Laut dem israelischen Fernsehsender Channel 13 schließen die Vereinigten Staaten derzeit die Stationierung von See-, Luft- und Bodentruppen für einen möglichen Feldzug gegen den Iran ab. Die Streitkräfte wurden bis Samstag im Rahmen der Vorbereitungen für Angriffe, die nach Angaben hochrangiger US-Beamter „mehrere Wochen“ dauern könnten, an strategischen Punkten im Nahen Osten und im Mittelmeerraum positioniert. Eine endgültige Entscheidung über einen Angriff sei jedoch noch nicht getroffen worden.

Dem Bericht zufolge bildet der Flugzeugträger USS Abraham Lincoln das Rückgrat der amerikanischen Seemacht in der Region. Mit Tausenden Soldaten an Bord führt das Schiff rund 90 Kampfflugzeuge, darunter F-35-Jets und zehn „Black Hawk“-Hubschrauber, in der Nähe des Arabischen Meeres mit sich. Neben dem Flugzeugträger ist auch eine Task Force mit Zerstörern und U-Booten, die mit Tomahawk-Marschflugkörpern ausgerüstet sind, im Einsatz. Gleichzeitig wurden amerikanische F-15-Jäger auf verschiedene Stützpunkte in der Region – darunter Jordanien – verlegt, um die Luftstreitkräfte zu verstärken.

Zudem wurden drei Zerstörer vor der spanischen Küste stationiert, während sich ein U-Boot südlich von Griechenland befindet. Diese Einheiten könnten bei Bedarf rasch für Operationen gegen den Iran eingesetzt werden.
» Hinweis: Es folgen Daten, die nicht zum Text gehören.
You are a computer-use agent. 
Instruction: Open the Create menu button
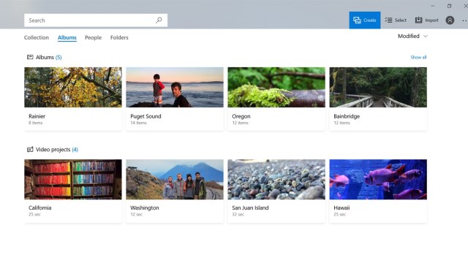click(x=365, y=20)
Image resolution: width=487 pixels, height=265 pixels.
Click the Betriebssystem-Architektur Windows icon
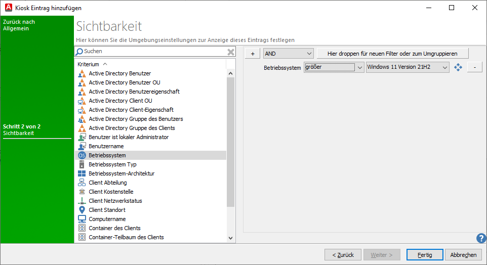click(82, 173)
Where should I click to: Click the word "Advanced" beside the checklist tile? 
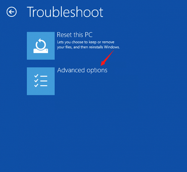(71, 70)
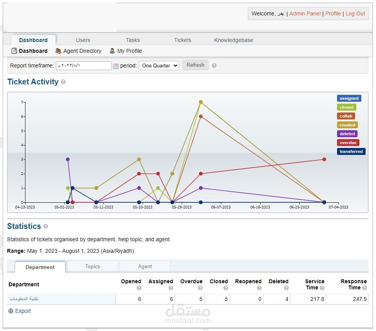Open the Tickets main tab
The width and height of the screenshot is (376, 331).
[182, 40]
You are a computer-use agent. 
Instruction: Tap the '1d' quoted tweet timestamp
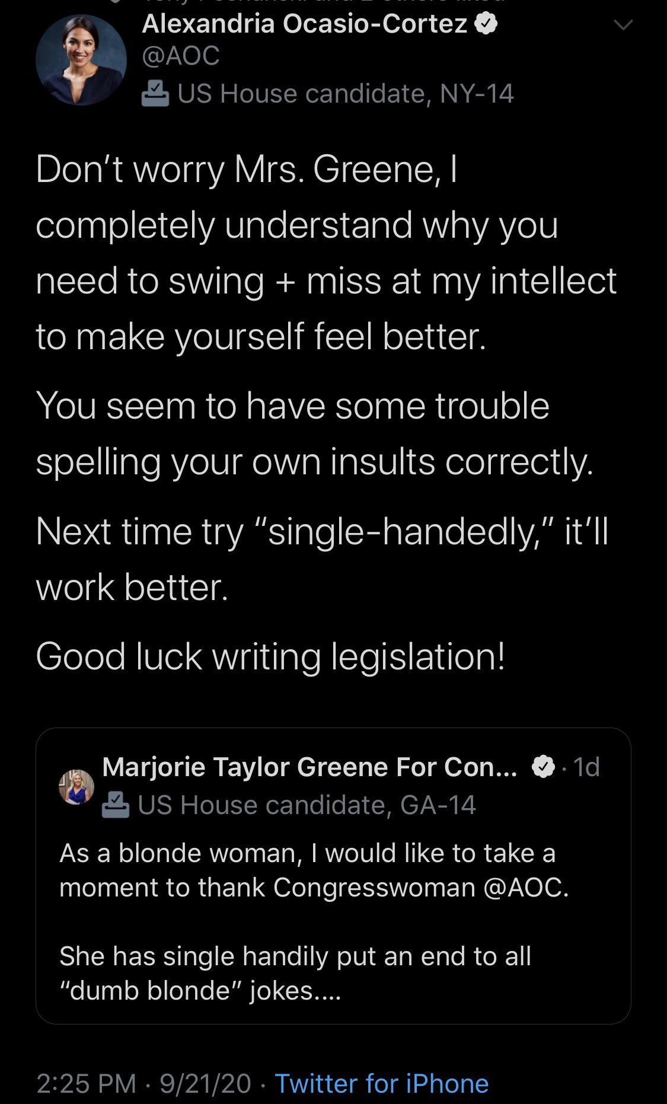click(x=587, y=767)
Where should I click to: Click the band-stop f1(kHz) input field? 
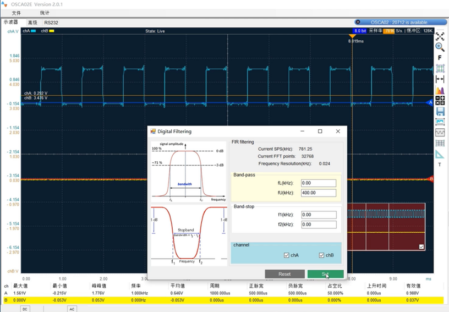click(318, 215)
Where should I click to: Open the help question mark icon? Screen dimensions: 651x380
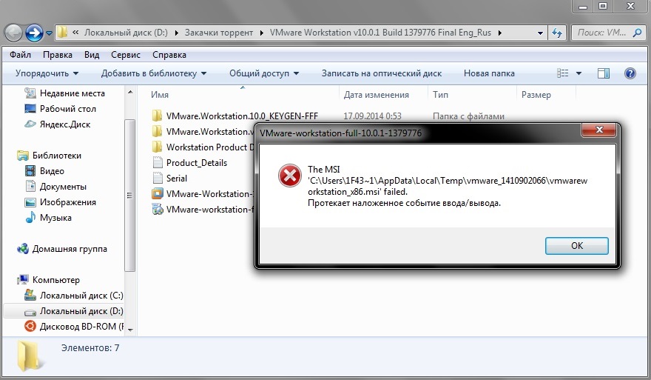pyautogui.click(x=630, y=73)
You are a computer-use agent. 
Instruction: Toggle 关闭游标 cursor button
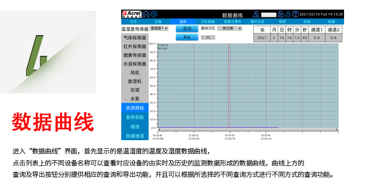[135, 108]
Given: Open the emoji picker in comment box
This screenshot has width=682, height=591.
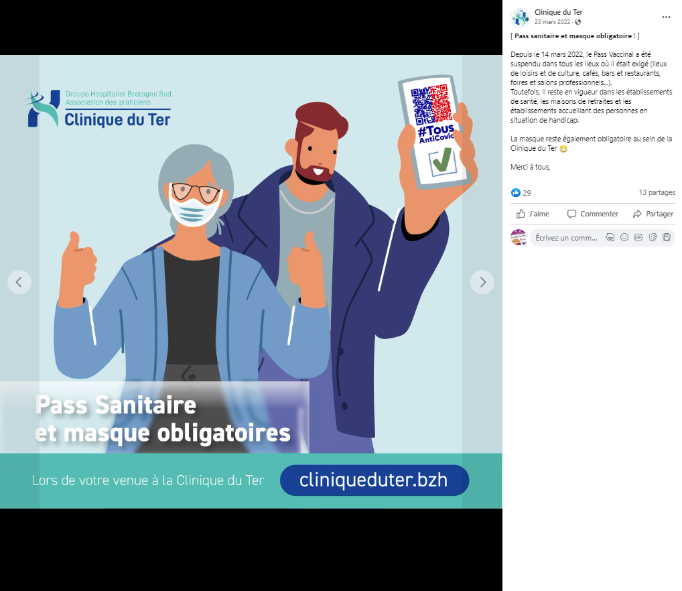Looking at the screenshot, I should click(x=624, y=237).
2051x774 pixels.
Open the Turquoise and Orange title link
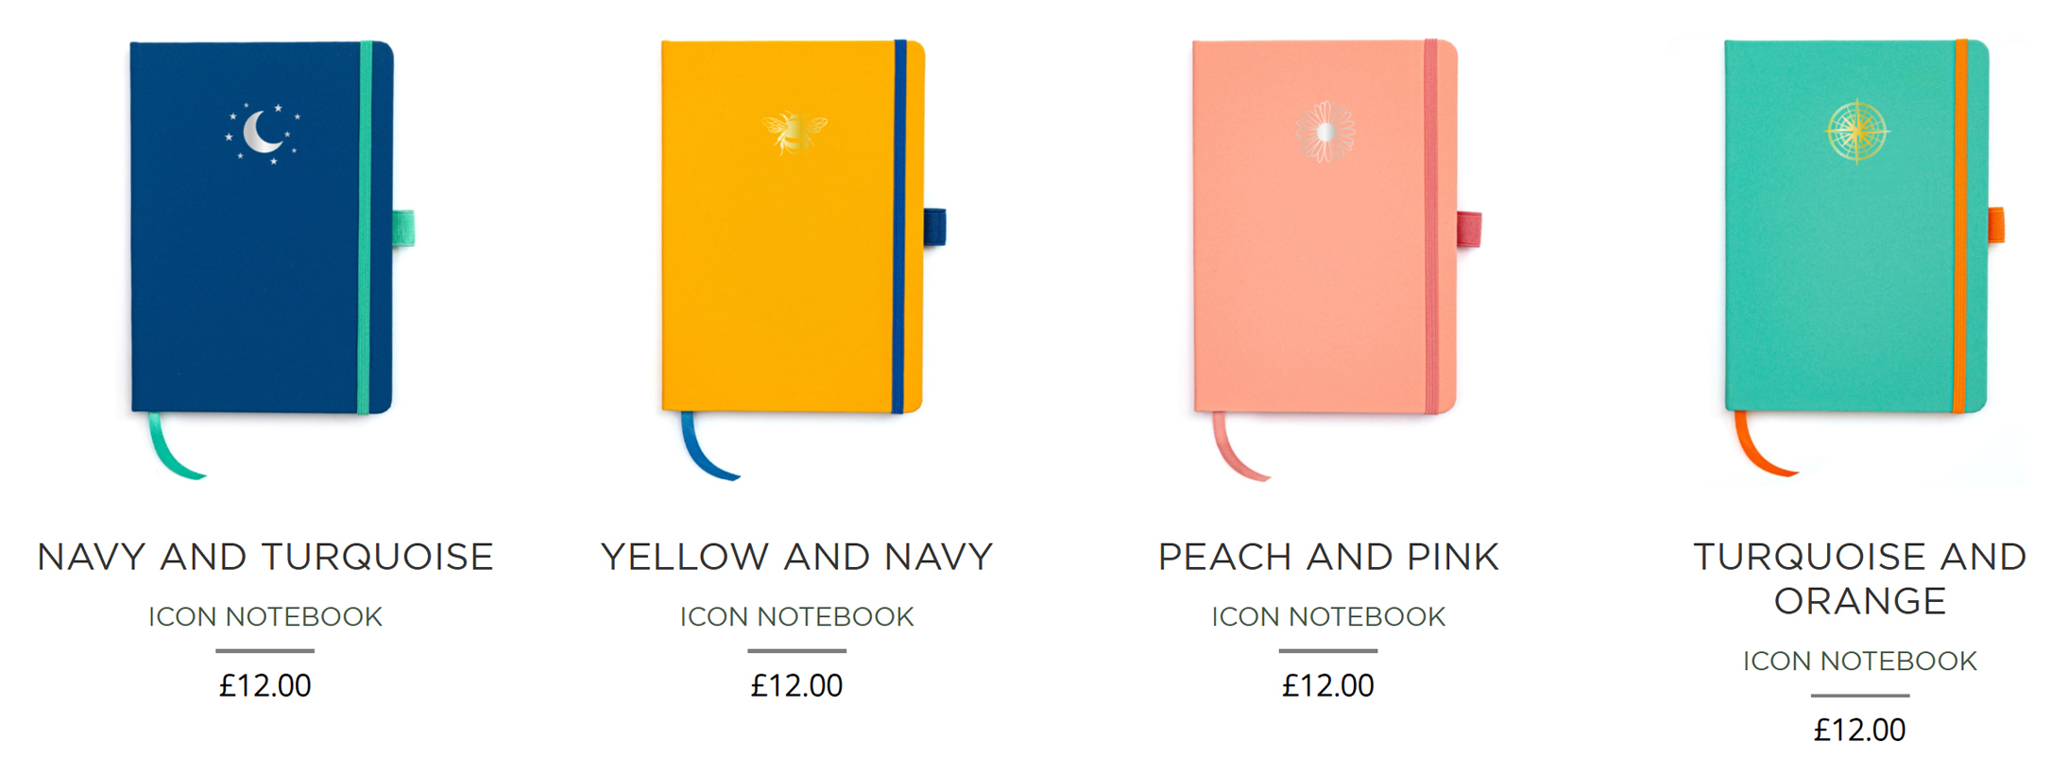(x=1860, y=578)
Die US-Luftverteidigung wurde darüber hinaus durch Kriegsschiffe verstärkt, die mit dem Aegis-Raketenabwehrsystem sowie dem THAAD-System ausgerüstet sind.

„Diese Woche ist entscheidend“

Der Generalstabschef der israelischen Armee, Eyal Zamir, traf sich am Samstag in Tel Aviv mit Brad Cooper, dem Kommandeur des Hauptquartiers des US-Zentralkommandos (CENTCOM). An dem Treffen nahmen auch der Chef des israelischen Militärgeheimdienstes, Shlomi Binder, der Leiter der Operationsdirektion, Isaac Cohen, sowie weitere israelische Verteidigungsbeamte teil. Ziel des Besuchs war laut dem israelischen Fernsehsender Channel 13, die militärischen Operationen im Vorfeld eines möglichen US-Angriffs auf iranischem Boden zu koordinieren.
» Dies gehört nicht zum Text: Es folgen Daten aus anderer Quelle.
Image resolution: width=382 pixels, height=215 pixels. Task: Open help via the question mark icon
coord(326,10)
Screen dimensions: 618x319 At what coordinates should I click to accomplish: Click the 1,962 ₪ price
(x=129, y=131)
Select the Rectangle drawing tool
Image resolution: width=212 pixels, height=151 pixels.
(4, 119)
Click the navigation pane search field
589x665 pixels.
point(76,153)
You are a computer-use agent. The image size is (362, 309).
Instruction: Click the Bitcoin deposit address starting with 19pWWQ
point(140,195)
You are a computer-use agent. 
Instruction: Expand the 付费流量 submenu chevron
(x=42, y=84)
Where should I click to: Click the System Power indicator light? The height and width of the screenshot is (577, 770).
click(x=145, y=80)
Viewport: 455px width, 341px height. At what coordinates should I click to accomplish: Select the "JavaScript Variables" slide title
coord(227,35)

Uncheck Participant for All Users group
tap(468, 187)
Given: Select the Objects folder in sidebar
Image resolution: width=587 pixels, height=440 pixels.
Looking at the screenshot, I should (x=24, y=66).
Dem Bericht zufolge wurde der israelischen Delegation mitgeteilt, dass Präsident Donald Trump bislang keine endgültige Entscheidung über einen Angriff getroffen habe. Die USA hätten jedoch zugesichert, bis Ende der Woche alle militärischen Vorbereitungen für eine mögliche Notfalloperation abzuschließen. Offiziere der israelischen Armee (IDF) bezeichneten die kommende Woche als „entscheidend“ für die weitere Entwicklung.

Hochrangige israelische Vertreter präsentierten den amerikanischen Offiziellen bei dem Treffen ihre Position zu einem möglichen Angriff auf den Iran. Nach Angaben des Senders forderte Israel, dass neben Regierungszielen auch militärische Einrichtungen Teil der ersten Angriffswelle sein sollten. Demnach sollten amerikanische Luftschläge nicht nur gegen Regierungsinstitutionen, um das iranische Volk zum Sturz des Regimes zu ermutigen, sondern auch gegen die iranische Boden-Boden-Raketeninfrastruktur gerichtet werden, die eine unmittelbare Bedrohung für Israel darstellt.